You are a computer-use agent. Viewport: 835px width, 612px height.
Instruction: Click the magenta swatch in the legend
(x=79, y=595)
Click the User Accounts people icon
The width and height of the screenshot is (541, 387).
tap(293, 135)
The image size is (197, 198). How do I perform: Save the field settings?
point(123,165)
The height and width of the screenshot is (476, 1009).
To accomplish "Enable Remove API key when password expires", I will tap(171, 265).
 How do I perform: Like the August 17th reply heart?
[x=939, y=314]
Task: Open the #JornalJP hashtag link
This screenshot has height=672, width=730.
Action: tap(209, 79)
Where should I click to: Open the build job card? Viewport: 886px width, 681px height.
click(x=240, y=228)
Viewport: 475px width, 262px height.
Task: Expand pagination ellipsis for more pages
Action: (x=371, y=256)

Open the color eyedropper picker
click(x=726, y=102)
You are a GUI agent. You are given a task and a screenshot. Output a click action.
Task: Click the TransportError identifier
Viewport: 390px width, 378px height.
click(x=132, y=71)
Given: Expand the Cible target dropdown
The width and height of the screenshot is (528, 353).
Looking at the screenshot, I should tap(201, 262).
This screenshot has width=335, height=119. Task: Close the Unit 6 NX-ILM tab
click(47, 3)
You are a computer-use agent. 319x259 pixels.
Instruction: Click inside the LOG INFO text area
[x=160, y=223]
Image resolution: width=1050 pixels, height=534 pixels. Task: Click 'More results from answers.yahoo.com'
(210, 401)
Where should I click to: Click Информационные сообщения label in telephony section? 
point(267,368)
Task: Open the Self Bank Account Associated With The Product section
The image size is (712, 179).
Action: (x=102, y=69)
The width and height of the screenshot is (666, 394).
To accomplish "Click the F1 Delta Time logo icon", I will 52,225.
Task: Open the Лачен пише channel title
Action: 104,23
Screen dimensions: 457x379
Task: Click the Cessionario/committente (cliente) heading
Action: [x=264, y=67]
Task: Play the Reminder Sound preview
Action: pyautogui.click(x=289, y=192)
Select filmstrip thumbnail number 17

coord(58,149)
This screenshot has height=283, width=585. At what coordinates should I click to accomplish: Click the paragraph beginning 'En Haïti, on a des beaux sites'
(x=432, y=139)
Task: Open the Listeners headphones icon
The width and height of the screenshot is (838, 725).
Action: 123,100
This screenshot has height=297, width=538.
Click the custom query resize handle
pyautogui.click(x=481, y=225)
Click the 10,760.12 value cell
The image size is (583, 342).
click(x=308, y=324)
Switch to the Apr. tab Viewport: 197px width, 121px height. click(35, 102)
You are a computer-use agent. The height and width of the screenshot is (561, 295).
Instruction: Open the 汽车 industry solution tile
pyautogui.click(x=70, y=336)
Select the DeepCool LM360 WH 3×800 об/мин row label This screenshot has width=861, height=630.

#####

The records need to be reproduced in their entirety, word for word.

You are a computer-use agent. Viewport: 835px width, 612px height.
Instruction: Click the magenta swatch in the legend
(x=79, y=595)
Click the User Accounts people icon
The width and height of the screenshot is (541, 387).
tap(293, 135)
The image size is (197, 198). How do I perform: Save the field settings?
point(123,165)
The height and width of the screenshot is (476, 1009).
To accomplish "Enable Remove API key when password expires", I will tap(171, 265).
 How do I perform: Like the August 17th reply heart?
[x=939, y=314]
Task: Open the #JornalJP hashtag link
This screenshot has height=672, width=730.
Action: tap(209, 79)
Where should I click to: Open the build job card? Viewport: 886px width, 681px height.
click(x=240, y=228)
Viewport: 475px width, 262px height.
Task: Expand pagination ellipsis for more pages
Action: (x=371, y=256)

Open the color eyedropper picker
click(x=726, y=102)
You are a GUI agent. You are given a task and a screenshot. Output a click action.
Task: Click the TransportError identifier
Viewport: 390px width, 378px height.
click(x=132, y=71)
Given: Expand the Cible target dropdown
The width and height of the screenshot is (528, 353).
Looking at the screenshot, I should tap(201, 262).
This screenshot has width=335, height=119. Task: Close the Unit 6 NX-ILM tab
click(47, 3)
You are a computer-use agent. 319x259 pixels.
Instruction: Click inside the LOG INFO text area
[x=160, y=223]
Image resolution: width=1050 pixels, height=534 pixels. Task: Click 'More results from answers.yahoo.com'
(210, 401)
Where should I click to: Click Информационные сообщения label in telephony section? 
point(267,368)
Task: Open the Self Bank Account Associated With The Product section
The image size is (712, 179).
Action: (x=102, y=69)
The width and height of the screenshot is (666, 394).
To accomplish "Click the F1 Delta Time logo icon", I will 52,225.
Task: Open the Лачен пише channel title
Action: 104,23
Screen dimensions: 457x379
Task: Click the Cessionario/committente (cliente) heading
Action: [x=264, y=67]
Task: Play the Reminder Sound preview
Action: pyautogui.click(x=289, y=192)
Select filmstrip thumbnail number 17

coord(58,149)
This screenshot has height=283, width=585. At what coordinates should I click to accomplish: Click the paragraph beginning 'En Haïti, on a des beaux sites'
(x=432, y=139)
Task: Open the Listeners headphones icon
The width and height of the screenshot is (838, 725).
Action: 123,100
This screenshot has height=297, width=538.
Click the custom query resize handle
pyautogui.click(x=481, y=225)
Click the 10,760.12 value cell
The image size is (583, 342).
click(x=308, y=324)
Switch to the Apr. tab Viewport: 197px width, 121px height. click(35, 102)
You are a computer-use agent. The height and width of the screenshot is (561, 295).
Instruction: Open the 汽车 industry solution tile
pyautogui.click(x=70, y=336)
Select the DeepCool LM360 WH 3×800 об/мин row label This screenshot has width=861, height=630.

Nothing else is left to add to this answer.